A devastating tragedy struck the Tasmanian town of Devonport yesterday. On what should have been a fun filled celebration for Grade 6 children who were finishing their final day of primary school, became the worst of nightmares. Children were playing on a jumping castle when a sudden gust of wind swept it high into the air, before plummeting 10m to the earth. Five children have died and another four remain in critical condition. 

One dares not speak a word, for what can one say? Even as a parent with 3 children, what words can I utter? One cannot understand what these families are going through unless one has already experienced such loss ourselves. How do we make sense of the senseless? The death of any child is beyond words, but five lost to such circumstances? The reporter on the news last night added the note that this accident has happened so close to Christmas.

I don’t think the proximity to Christmas makes this awfulness any more harrowing than it already is. But perhaps there is something in the Christmas story that touches and empathises with the inexplicable. 

Soon after Jesus’ birth, a tragic incident occurred in Bethlehem, and it forms part of the Christmas story. It is part of the original Christmas although we don’t often read it. And fair enough, it was a terrible event that involved the deaths of many little children.

“A voice is heard in Ramah,

    weeping and great mourning,

Rachel weeping for her children

    and refusing to be comforted,

    because they are no more.”

There are words in Scripture that speak the word of unspeakable grief in losing a child. The circumstances and time and place are different but they nonetheless echo the human heart. Indeed, those words from the prophet Jeremiah are all poignant and jarring for the loss of those little ones in Bethlehem following the birth of another child, the Christ.

This Son of God, whose name is Jesus,  would one day preach a sermon which today echoes through the generations and still pierces light and life into the darkness. In the address, Jesus spoke these words,

“Blessed are those who mourn, for they will be comforted.”

He is willing to comfort those who cannot be comforted.

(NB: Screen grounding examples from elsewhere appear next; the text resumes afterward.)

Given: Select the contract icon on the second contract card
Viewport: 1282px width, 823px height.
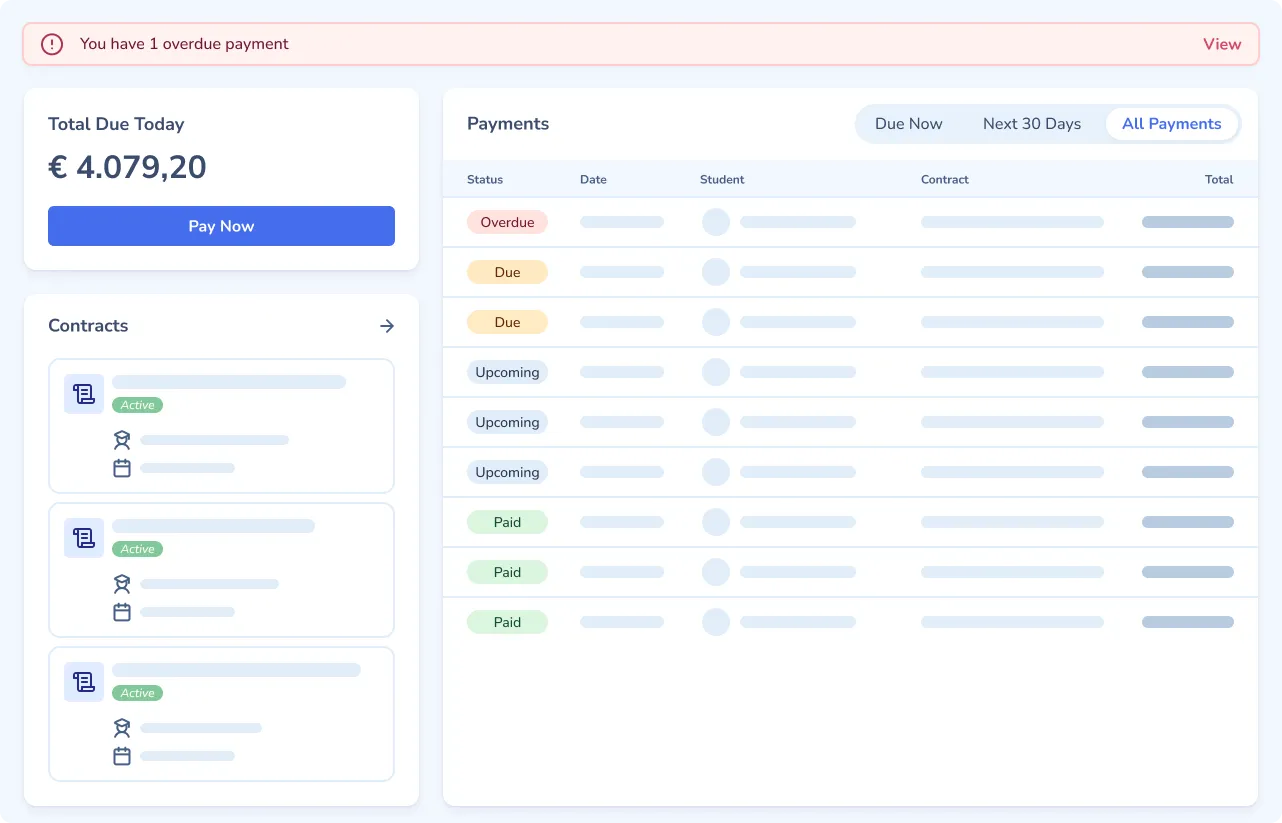Looking at the screenshot, I should pyautogui.click(x=83, y=537).
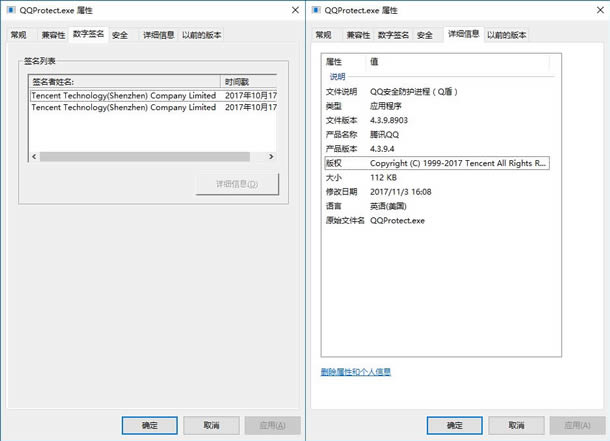Select the 原始文件名 QQProtect.exe row
Viewport: 610px width, 441px height.
(x=436, y=219)
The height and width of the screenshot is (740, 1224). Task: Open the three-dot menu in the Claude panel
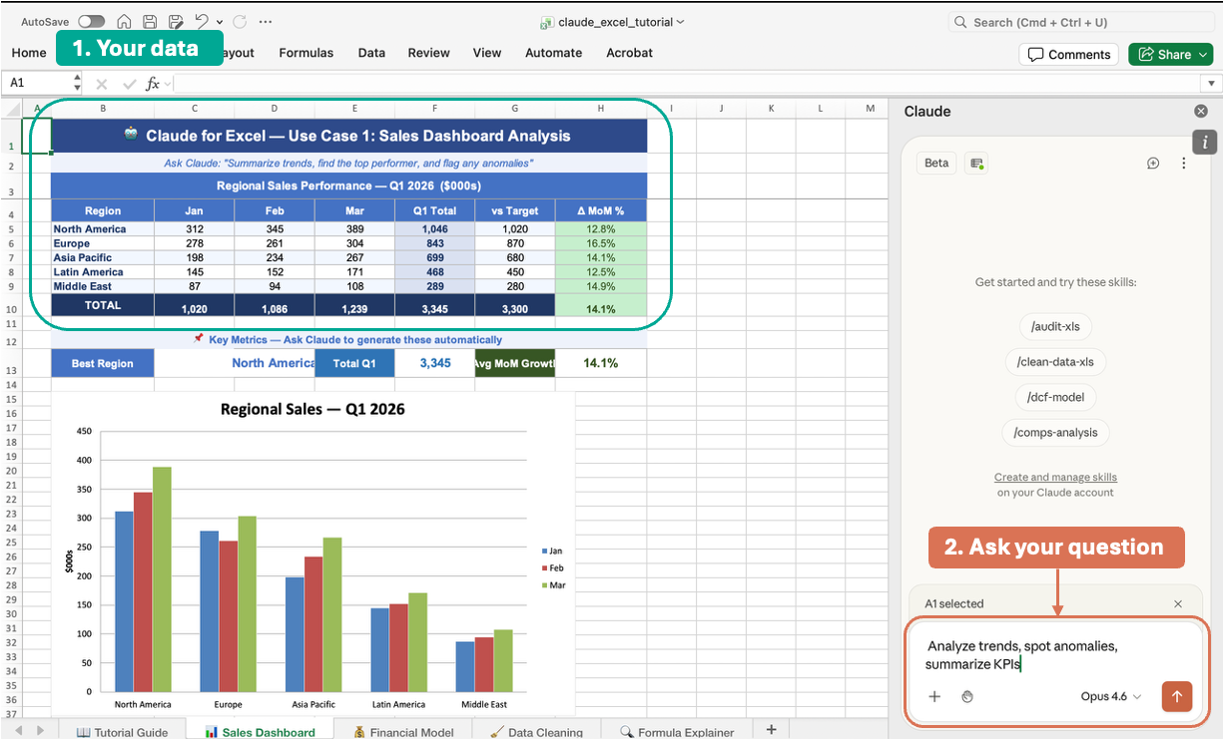click(1184, 162)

On another occasion, in Jesus’ inaugural public address, he chose for his Bible text, verses from the book of Isaiah,

“the people living in darkness

    have seen a great light;

on those living in the land of the shadow of death

    a light has dawned.”

What an astonishing announcement, the darkness will not win. The shadow of death is long and thick, but its hold will not last forever. For you see, this same Jesus doesn’t only offer comfort, he has walked the path none of us wishes to undergo and yet will do so one day. He accepted the cross and descended to the dead so that he might punch through the darkness and bring the light of life that can never be dimmed.

We may struggle and grasp to find words to express our sorrow for these families in Devonport today, and that’s ok. For what can one say?  Sometimes all one can do is sit and quietly grieve. 

The one thing I can say to my fellow Aussies as we look on is this: the message of Christmas has a word to offer in every situation, even the darkest grief and unknown. Strip away Christmas from all the presents and food and decorations, and we uncover in the biblical story a God who hates death. He is appalled by it. He opposes it.  His only Son experienced the harrowing of that darkness, for us, that one day death may be defeated forever and all who call on him will know his resurrection power.

We cannot answer the ‘why’ of much that happens in life. The unfathomable can sit like an incurable pain. The Jesus of Christmas tells us there is one who knows and we can go to him, not because we can explain everything, but because he has already taken that journey through death and he has broken through to life again.